# West mids??



## daviedevs (31 January 2013)

Woo hoo..first to post in here.

Hi to all in West midlands..and beyond of course


----------



## mil1212 (31 January 2013)

*waves* from a rainy Shropshire


----------



## shadowboy (31 January 2013)

Hello from the Worcestershire region!


----------



## Dizzydancer (31 January 2013)

Hello from a very windy north staffordshire- near alton towers to be precise! 
Any other locals?


----------



## daviedevs (31 January 2013)

Dizzydancer said:



			Hello from a very windy north staffordshire- near alton towers to be precise! 
Any other locals?
		
Click to expand...

I pass by daily...i compete occasionally at Beaver Hall and i live in Leek.

Hi local yokel lol


----------



## BroadfordQueen (31 January 2013)

Hello from another Worcs body


----------



## millitiger (31 January 2013)

And yet another Worcs person here


----------



## nikanita (31 January 2013)

Hello from Shropshire


----------



## Coblover63 (31 January 2013)

Hello from wild, windy, thundery, rainy (in the last hour!) and now SUNNY Shropshire...


----------



## MurphysMinder (31 January 2013)

I see some Shropshire bods are posting in here,  I am on the Shropshire/Cheshire border, so guess I will have to keep an eye on North West too, that is going to get very confusing!


----------



## Elsbells (31 January 2013)

Dizzydancer said:



			Hello from a very windy north staffordshire- near alton towers to be precise! 
Any other locals?
		
Click to expand...

Me!! hi!


----------



## sherry90 (31 January 2013)

I'm a Staffordshire bod too  Hiii!


----------



## heresannie (31 January 2013)

Im from buxton and all confused! am i in the right place?!?!


----------



## jnb (31 January 2013)

Another from Sunny (and Wet, Windy, flooded!) Shropshire
*waves*


----------



## Feathered (31 January 2013)

Hello from wet worcester. Fields are worse than ever this morning. Sigh.


----------



## Kat (31 January 2013)

heresannie said:



			Im from buxton and all confused! am i in the right place?!?! 

Click to expand...

Come on over to the East Midlands board mi duck with all us other Derbyshire folk


----------



## Willeeckers (31 January 2013)

Waves from atop the wild and windy (but currently sunny!) Malvern hills

I guess I fit in here as just in Worcestershire, but nearly Herefordshire and not far from Gloucestershire either!


----------



## Old Bat (31 January 2013)

Hallo from south Warwickshire!
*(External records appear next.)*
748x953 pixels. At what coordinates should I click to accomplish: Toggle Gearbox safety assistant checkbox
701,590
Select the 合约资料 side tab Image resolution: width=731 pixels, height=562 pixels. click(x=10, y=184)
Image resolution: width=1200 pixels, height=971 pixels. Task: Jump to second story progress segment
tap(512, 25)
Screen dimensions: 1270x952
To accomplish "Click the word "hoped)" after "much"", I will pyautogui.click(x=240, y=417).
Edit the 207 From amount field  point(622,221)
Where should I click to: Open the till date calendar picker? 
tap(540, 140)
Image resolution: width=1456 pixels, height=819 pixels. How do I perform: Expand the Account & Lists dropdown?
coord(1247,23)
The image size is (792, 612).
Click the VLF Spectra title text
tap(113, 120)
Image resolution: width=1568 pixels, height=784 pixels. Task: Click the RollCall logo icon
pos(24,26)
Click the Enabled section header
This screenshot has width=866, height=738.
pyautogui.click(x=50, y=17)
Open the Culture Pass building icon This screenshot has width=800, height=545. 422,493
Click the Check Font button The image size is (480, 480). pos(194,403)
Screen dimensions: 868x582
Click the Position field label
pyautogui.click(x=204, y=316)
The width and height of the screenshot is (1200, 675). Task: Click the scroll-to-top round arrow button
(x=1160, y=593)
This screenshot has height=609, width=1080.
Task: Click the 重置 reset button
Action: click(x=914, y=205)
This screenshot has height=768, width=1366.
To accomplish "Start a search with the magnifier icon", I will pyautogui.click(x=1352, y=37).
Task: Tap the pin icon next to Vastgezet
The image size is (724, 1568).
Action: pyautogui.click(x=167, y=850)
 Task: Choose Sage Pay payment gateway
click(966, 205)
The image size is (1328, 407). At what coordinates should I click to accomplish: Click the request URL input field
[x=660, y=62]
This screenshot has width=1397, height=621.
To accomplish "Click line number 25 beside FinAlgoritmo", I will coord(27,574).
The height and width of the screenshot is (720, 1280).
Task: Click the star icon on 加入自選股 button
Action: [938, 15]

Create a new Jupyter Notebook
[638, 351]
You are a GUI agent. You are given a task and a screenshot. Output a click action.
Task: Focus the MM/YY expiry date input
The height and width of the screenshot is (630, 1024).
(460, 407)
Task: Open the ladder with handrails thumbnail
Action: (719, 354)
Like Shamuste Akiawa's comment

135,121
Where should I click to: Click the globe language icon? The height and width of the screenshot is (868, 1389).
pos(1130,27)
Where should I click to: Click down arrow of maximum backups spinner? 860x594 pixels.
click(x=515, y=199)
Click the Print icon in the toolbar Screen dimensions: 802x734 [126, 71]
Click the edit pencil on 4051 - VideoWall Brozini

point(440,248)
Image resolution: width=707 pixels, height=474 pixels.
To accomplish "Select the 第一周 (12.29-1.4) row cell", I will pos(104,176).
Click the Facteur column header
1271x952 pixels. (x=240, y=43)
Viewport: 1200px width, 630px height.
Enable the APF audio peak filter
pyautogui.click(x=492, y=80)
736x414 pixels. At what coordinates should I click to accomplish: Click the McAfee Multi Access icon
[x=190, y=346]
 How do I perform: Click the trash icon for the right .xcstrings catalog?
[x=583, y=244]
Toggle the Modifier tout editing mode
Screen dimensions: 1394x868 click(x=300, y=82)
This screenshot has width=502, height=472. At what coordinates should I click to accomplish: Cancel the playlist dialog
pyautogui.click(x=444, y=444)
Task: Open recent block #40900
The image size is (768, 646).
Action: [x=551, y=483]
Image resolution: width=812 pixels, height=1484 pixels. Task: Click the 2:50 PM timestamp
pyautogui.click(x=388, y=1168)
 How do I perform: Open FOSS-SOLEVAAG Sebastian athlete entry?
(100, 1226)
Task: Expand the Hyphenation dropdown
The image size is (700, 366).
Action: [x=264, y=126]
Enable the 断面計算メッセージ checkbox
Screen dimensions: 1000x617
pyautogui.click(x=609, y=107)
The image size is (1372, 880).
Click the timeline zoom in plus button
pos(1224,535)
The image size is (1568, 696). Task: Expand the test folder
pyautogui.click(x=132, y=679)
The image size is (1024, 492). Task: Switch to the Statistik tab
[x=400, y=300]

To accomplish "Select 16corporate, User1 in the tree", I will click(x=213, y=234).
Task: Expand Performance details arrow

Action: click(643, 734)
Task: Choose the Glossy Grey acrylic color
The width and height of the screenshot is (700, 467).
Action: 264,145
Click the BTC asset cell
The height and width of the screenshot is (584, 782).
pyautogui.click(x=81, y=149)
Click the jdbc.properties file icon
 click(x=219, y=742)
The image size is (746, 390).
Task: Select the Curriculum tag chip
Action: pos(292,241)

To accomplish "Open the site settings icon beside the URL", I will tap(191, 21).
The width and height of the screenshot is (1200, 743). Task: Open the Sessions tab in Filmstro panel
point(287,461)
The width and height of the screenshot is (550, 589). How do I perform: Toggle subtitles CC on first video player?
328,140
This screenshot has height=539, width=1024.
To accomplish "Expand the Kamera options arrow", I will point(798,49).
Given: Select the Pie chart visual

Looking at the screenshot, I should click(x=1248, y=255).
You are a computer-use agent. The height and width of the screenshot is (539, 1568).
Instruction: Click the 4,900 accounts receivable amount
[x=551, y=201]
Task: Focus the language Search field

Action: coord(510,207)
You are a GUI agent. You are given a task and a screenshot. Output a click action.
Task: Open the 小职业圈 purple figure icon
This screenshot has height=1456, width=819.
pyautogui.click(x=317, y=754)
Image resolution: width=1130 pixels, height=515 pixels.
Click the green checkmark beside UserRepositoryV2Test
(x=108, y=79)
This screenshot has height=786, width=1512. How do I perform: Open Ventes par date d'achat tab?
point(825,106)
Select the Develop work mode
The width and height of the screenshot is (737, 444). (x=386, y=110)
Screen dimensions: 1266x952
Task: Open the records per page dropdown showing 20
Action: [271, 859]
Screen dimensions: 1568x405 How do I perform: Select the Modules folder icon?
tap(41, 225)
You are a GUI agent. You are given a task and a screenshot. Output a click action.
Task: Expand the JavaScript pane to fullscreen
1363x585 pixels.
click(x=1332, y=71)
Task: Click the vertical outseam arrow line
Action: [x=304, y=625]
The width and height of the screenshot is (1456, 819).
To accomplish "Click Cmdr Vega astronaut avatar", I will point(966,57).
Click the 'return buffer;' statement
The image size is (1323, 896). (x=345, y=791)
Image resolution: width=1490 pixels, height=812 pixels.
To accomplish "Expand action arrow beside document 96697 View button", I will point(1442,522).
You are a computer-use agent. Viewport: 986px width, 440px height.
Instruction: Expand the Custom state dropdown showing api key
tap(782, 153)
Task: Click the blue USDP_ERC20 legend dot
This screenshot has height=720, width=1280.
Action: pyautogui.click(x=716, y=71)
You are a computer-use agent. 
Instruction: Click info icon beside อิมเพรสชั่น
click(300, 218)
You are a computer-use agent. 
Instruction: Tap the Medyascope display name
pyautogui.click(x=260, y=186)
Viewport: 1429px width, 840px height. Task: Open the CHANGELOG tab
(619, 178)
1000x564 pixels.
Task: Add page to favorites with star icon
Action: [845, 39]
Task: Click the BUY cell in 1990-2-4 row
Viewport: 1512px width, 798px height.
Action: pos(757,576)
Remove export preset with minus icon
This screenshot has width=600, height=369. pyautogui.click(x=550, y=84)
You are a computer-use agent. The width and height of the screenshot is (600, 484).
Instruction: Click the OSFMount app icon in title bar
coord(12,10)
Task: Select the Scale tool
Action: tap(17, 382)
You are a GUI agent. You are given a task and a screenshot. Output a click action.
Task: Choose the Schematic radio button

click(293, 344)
I'm having to deliver gorgeous but outgrown pony to new home in South Shropshire in an hour, not relishing the drive in this wind!


----------



## JustKickOn (31 January 2013)

Hello from north warwickshire!


----------



## Maesfen (31 January 2013)

MurphysMinder said:



			I see some Shropshire bods are posting in here,  I am on the Shropshire/Cheshire border, so guess I will have to keep an eye on North West too, that is going to get very confusing!
		
Click to expand...

Same here lol.  We don't exist for any of the services as we live in Cheshire (1/2 mile from border and same from Wales) but have a Shropshire postcode so Cheshire don't accept us and Shropshire/West Mercia won't step over the border.  It's like being in Nomansland; I expect HHO to be the same!


----------



## MyLuckyStar (31 January 2013)

I'm in the West Midlands to  We are Romsley/Frankley way, right by the M5 (junc 3 and 4 - practically in the middle of them lol)


----------



## live2ride (31 January 2013)

Hi from Worcestershire


----------



## AdorableAlice (31 January 2013)

Deepest Worcestershire on Sea.  It is ever going to stop raining and dry up.


----------



## buffy2 (31 January 2013)

Waves from dudley/ Worcestershire


----------



## shadowboy (31 January 2013)

AdorableAlice said:



			Deepest Worcestershire on Sea.  It is ever going to stop raining and dry up.
		
Click to expand...

 It does feel like that as you drive over the ring-road bridge. Pony is going to come in looking brown judging by the state of the fields! 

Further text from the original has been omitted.